Investing in and analysing alternative and unofficial data sources can provide a more nuanced understanding of the realities of marginalised groups, how various crises are compounding and intersecting, and why we need to take a more holistic approach to achieving the SDGs if we are to deliver for those at risk of being left behind – especially women and girls affected by conflict.
So, what’s the solution? How can a holistic approach to investing in women’s power mitigate these effects?
The good news is that women remain resilient amidst crises – for many of our indicators across the Global Goals, our data shows that holistic programming that centres the women’s rights, needs and experiences can mitigate these risks. We know that investing in the power of women works and that it enables them to identify and drive forward solutions to the challenges they face:
- Investing in holistic programming can mitigate food and economic insecurity. Throughout 2021 in the DRC, South Sudan and Afghanistan, we saw parallel increases in reductions in food shortages and increases in women’s savings. These figures for women reporting gradual increases in earnings – from 0% to 75% for Afghanistan, from 68% to 82% for the DRC and from 23% to 80% for South Sudan – correlate with women reporting gradual increases in improved food security from enrolment to graduation in the DRC (from 15% to 57%), South Sudan (from 5% to 70%) and Afghanistan (from 82% to 96%).
- Investing in the power of women can mitigate the external barriers of conflict and insecurity that restrict or roll back women’s access to social and economic rights. In Nigeria, conflict and insecurity continued to rise across the country in Jos, Bauchi, Kaduna and Plateau States – but our programme delivery remains unaffected. The number of women reporting increases in their earnings, employment and involvement in decisions on family planning have all been above 90% at graduation for the last two years, despite the challenging environment.

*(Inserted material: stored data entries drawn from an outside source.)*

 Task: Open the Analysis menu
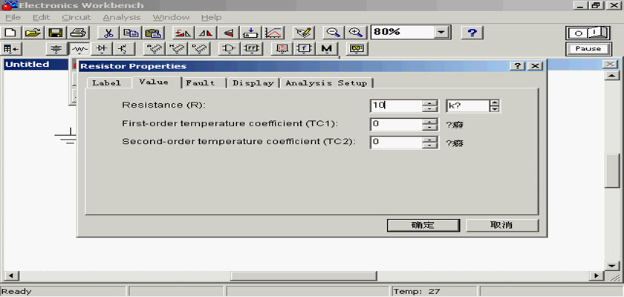(x=120, y=17)
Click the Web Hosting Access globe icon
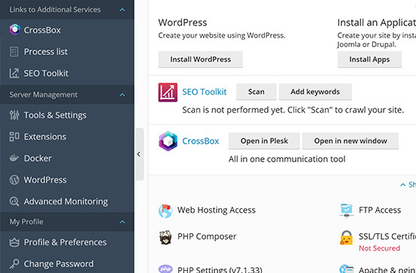 [x=165, y=211]
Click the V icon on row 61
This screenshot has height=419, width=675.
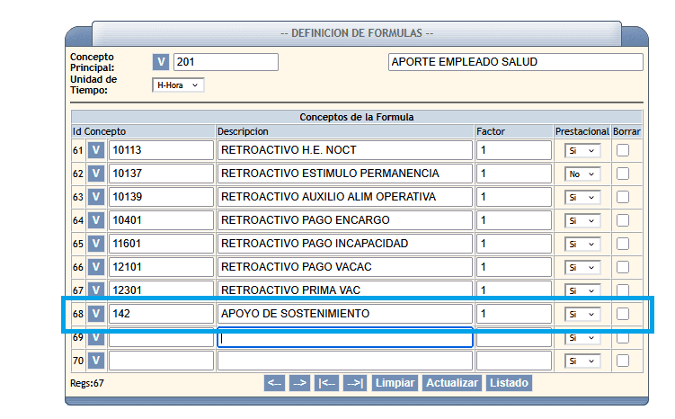(x=96, y=150)
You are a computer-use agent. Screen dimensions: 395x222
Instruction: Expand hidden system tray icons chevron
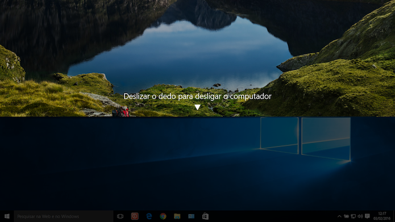[x=339, y=216]
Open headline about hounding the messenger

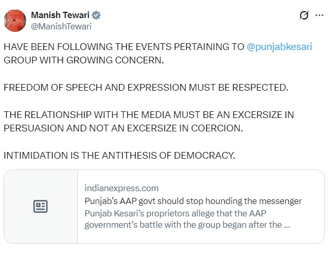pyautogui.click(x=193, y=201)
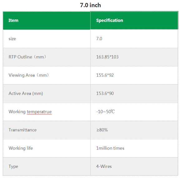Select the 'Transmittance' cell
Viewport: 180px width, 178px height.
click(46, 130)
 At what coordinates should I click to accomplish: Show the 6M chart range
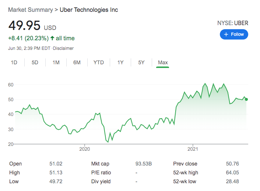77,62
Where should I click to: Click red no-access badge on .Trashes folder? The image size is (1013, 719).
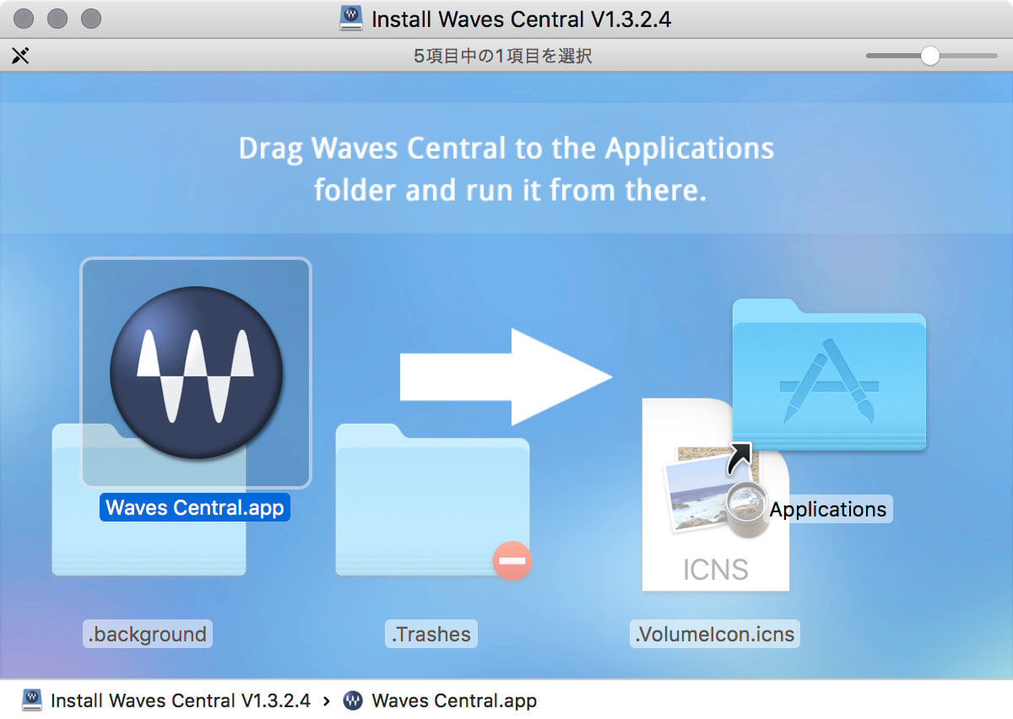[x=512, y=560]
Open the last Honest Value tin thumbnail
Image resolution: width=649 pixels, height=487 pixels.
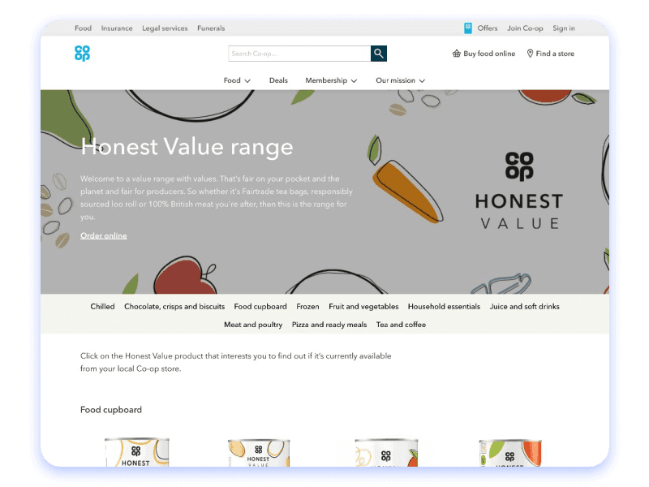[x=509, y=453]
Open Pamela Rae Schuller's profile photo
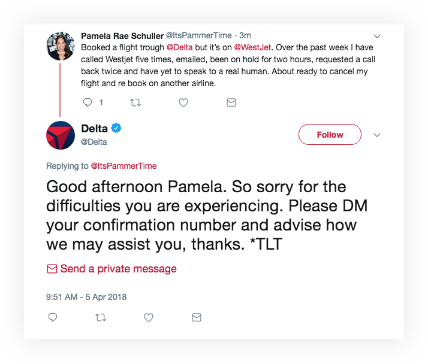The image size is (428, 364). [x=61, y=46]
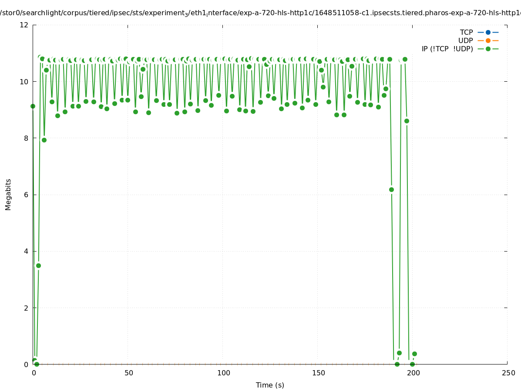The width and height of the screenshot is (521, 391).
Task: Click the Megabits y-axis label
Action: click(x=8, y=194)
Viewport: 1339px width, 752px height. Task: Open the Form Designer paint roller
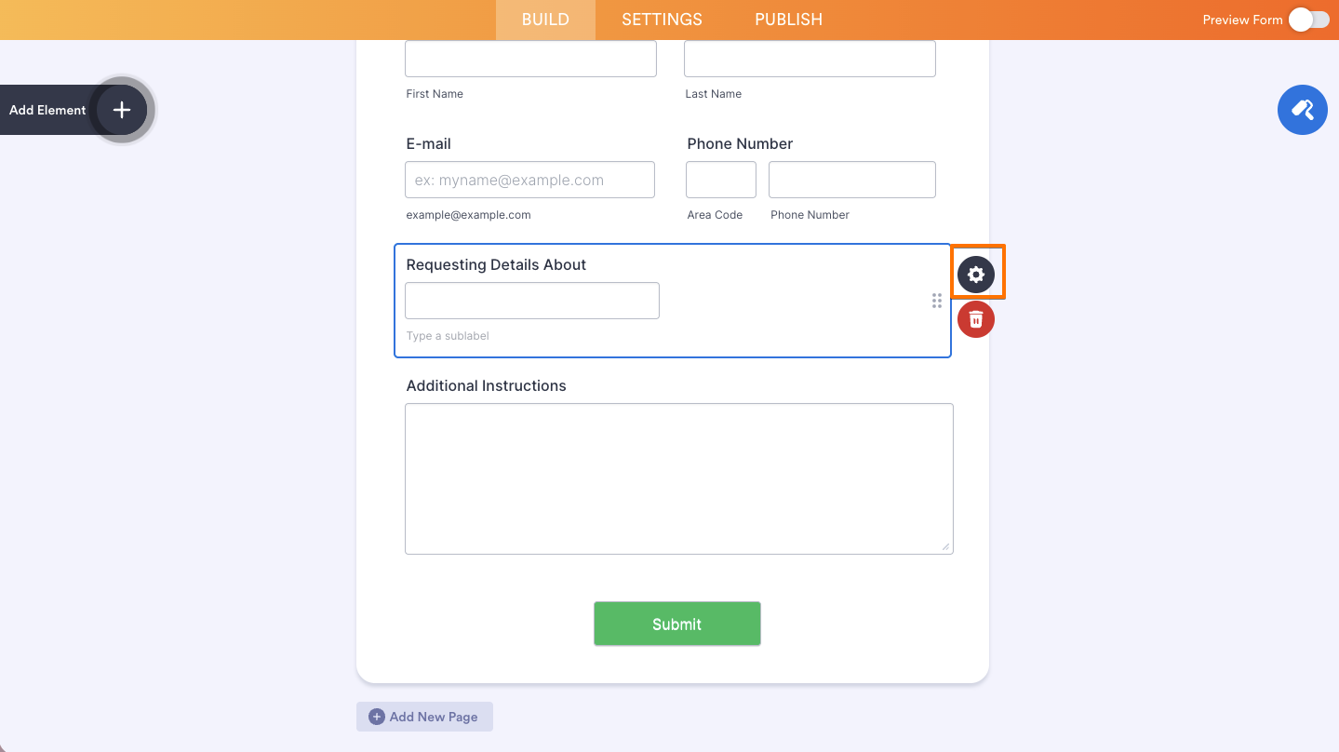tap(1302, 109)
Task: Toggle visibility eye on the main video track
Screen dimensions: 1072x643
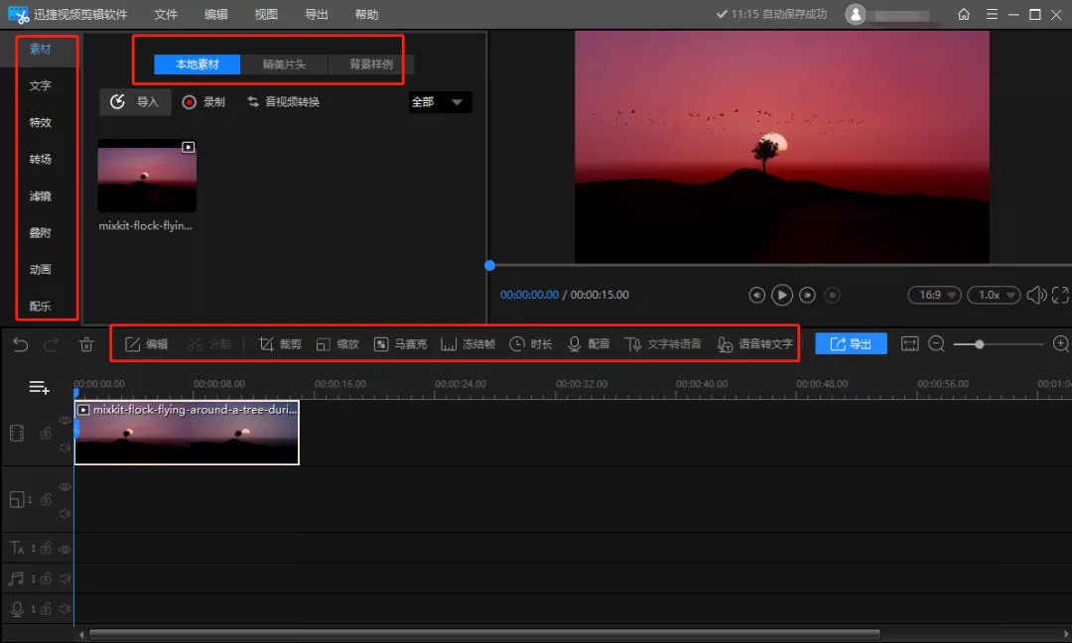Action: [x=65, y=421]
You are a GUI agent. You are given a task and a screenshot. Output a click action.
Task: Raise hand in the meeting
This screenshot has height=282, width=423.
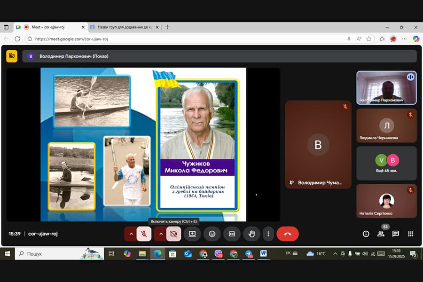click(251, 234)
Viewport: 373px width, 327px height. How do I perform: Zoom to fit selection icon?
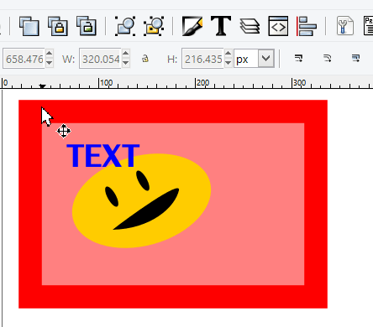(125, 26)
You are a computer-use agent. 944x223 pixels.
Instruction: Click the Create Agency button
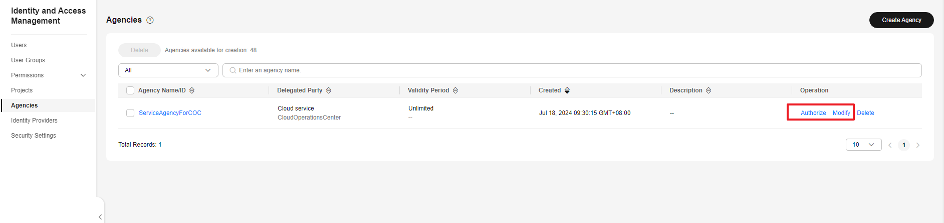pyautogui.click(x=901, y=20)
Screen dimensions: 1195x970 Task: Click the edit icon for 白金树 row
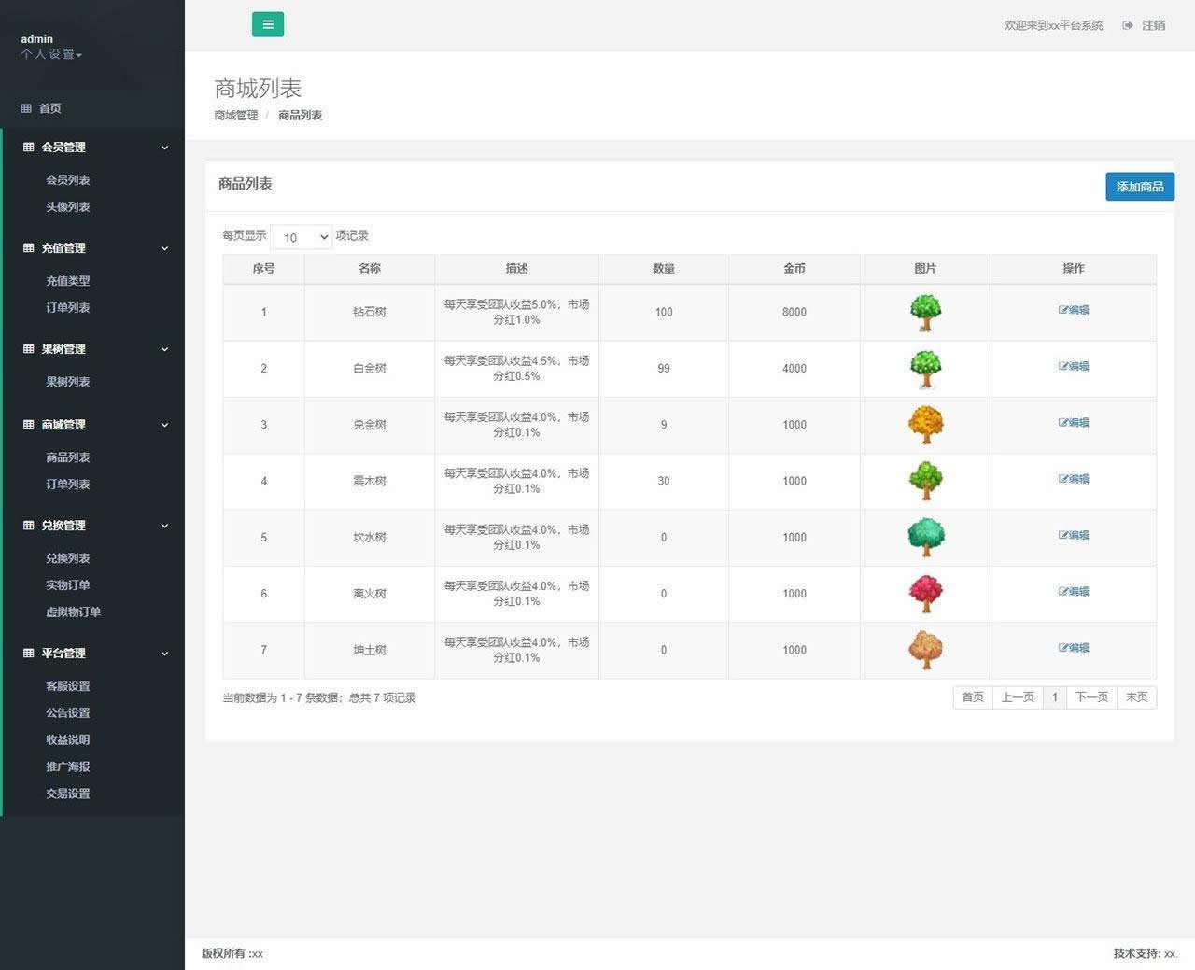(x=1063, y=367)
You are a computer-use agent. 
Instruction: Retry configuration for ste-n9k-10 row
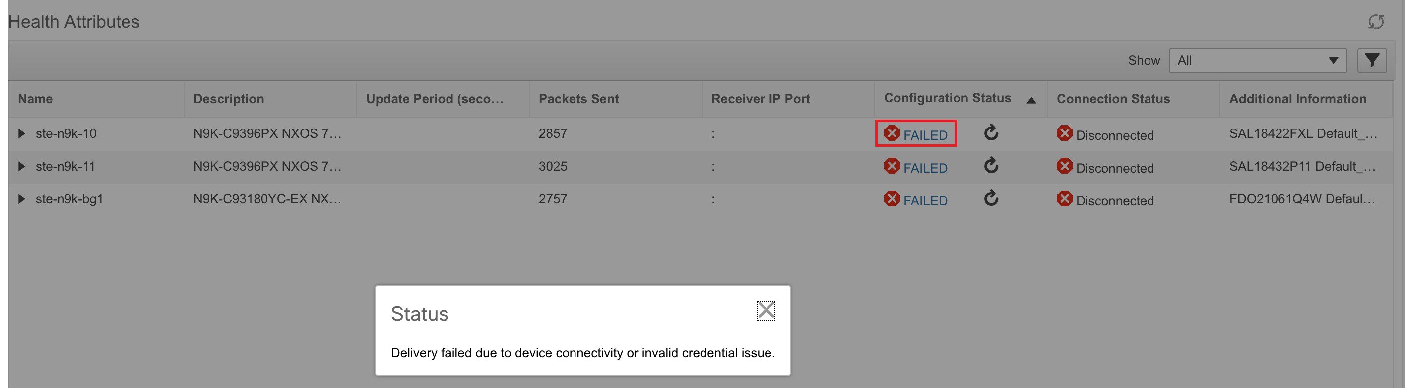(x=991, y=133)
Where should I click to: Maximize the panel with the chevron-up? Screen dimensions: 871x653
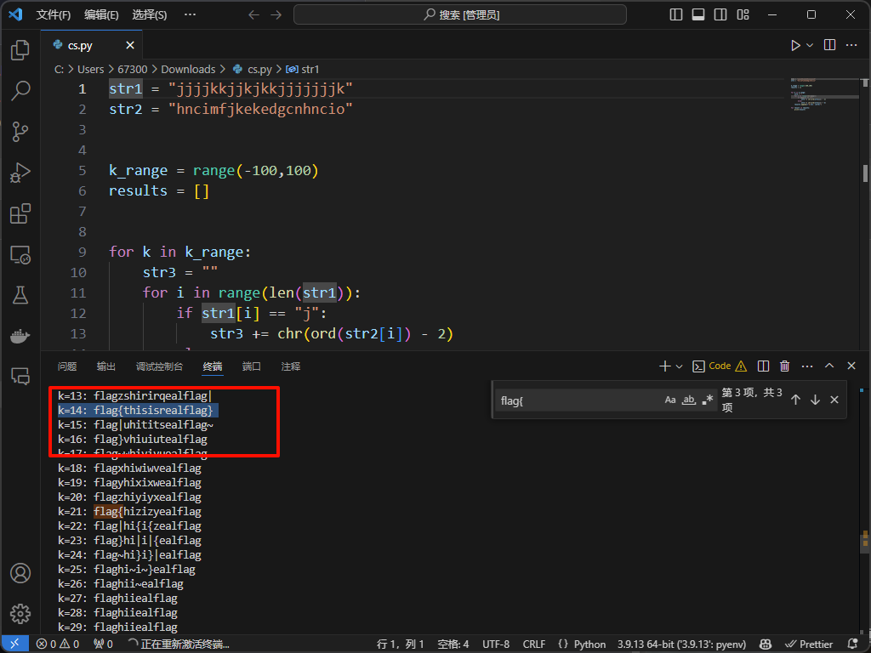(829, 366)
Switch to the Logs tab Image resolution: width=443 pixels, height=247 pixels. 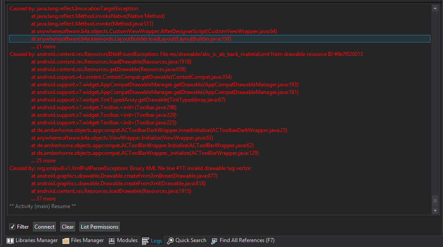click(152, 241)
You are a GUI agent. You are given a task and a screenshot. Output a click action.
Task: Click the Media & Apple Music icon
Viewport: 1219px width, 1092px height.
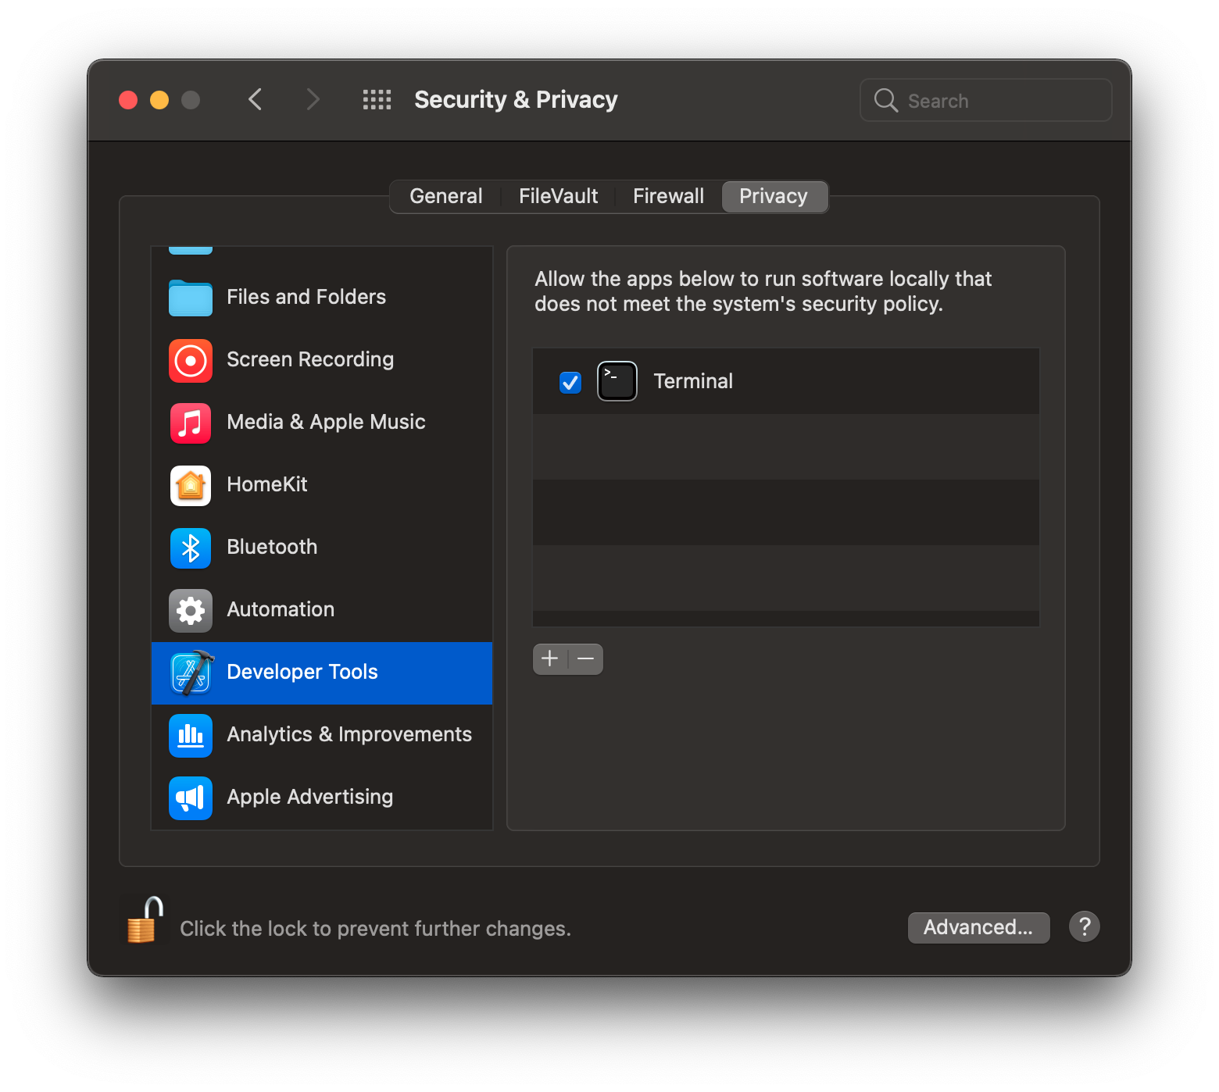coord(190,423)

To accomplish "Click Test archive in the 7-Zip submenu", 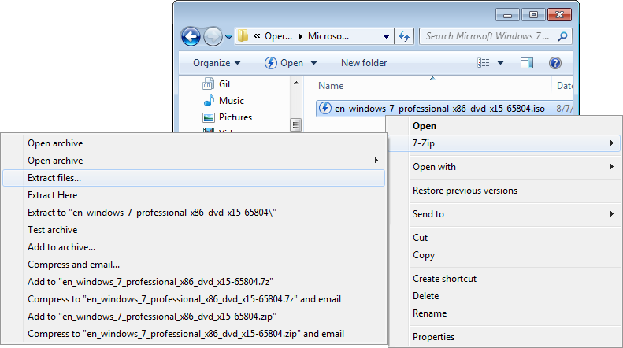I will tap(53, 230).
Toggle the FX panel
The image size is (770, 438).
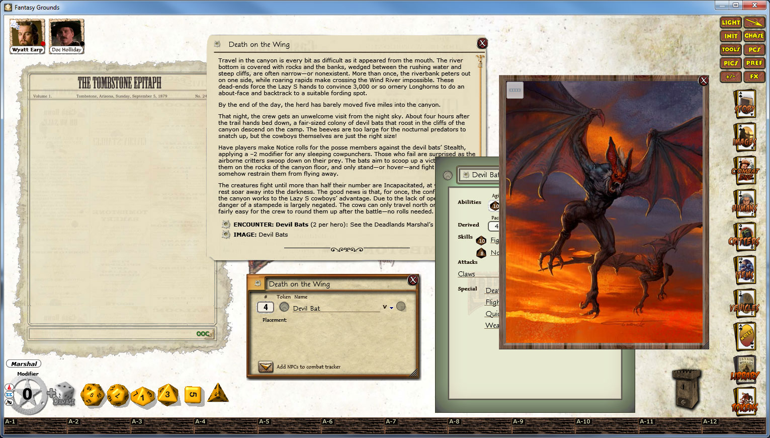tap(754, 77)
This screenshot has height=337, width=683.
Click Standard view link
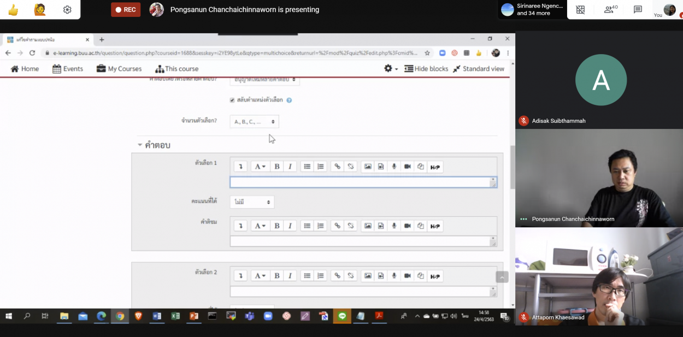coord(479,69)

- Women continue to discuss community issues with each other, they listen to and make women visible within their own spheres of influence. Even at the intersection of Covid-19, climate change, conflict and government inaction women enrolled on our programmes still find space to discuss community issues with each other. By building and sustaining community women can offer each other solutions and support each other on the issues that they face. At graduation 100% of women in the DRC, 94% in South Sudan, 63% in Afghanistan and 61% in Nigeria reported discussing community issues with each other.
Women’s lives do not fit into a superficial compartmentalisation of ‘issues’ or ‘goals’. It’s time to take a more holistic approach to women’s rights and SDGs. By listening to women and investing in the solutions they seek, there might be hope for the 2030 Agenda after all.